> EXERCISE DETAILS: Copy out the following items line for line, with no changes.

> Records from a pointing dataset:
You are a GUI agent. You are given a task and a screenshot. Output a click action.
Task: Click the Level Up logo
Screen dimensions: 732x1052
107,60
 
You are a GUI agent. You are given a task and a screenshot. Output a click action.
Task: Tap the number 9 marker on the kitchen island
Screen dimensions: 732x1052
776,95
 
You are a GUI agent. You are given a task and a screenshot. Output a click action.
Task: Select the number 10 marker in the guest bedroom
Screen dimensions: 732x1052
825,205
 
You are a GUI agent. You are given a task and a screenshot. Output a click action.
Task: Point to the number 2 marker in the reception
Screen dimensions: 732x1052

> EXERCISE RESULT:
You are a GUI agent. You are given a task and a screenshot. Output a click action.
Task: Click the Level Up logo
Screen dimensions: 732x1052
107,60
 
You are a GUI agent. You are given a task and a screenshot. Output a click action.
Task: Tap the number 9 marker on the kitchen island
Screen dimensions: 732x1052
776,95
 
You are a GUI agent. You are given a task and a screenshot. Output a click action.
Task: Select the number 10 marker in the guest bedroom
Screen dimensions: 732x1052
825,205
 
You are a GUI agent. You are given a task and a screenshot. Output a click action.
Task: Point to the number 2 marker in the reception
Screen dimensions: 732x1052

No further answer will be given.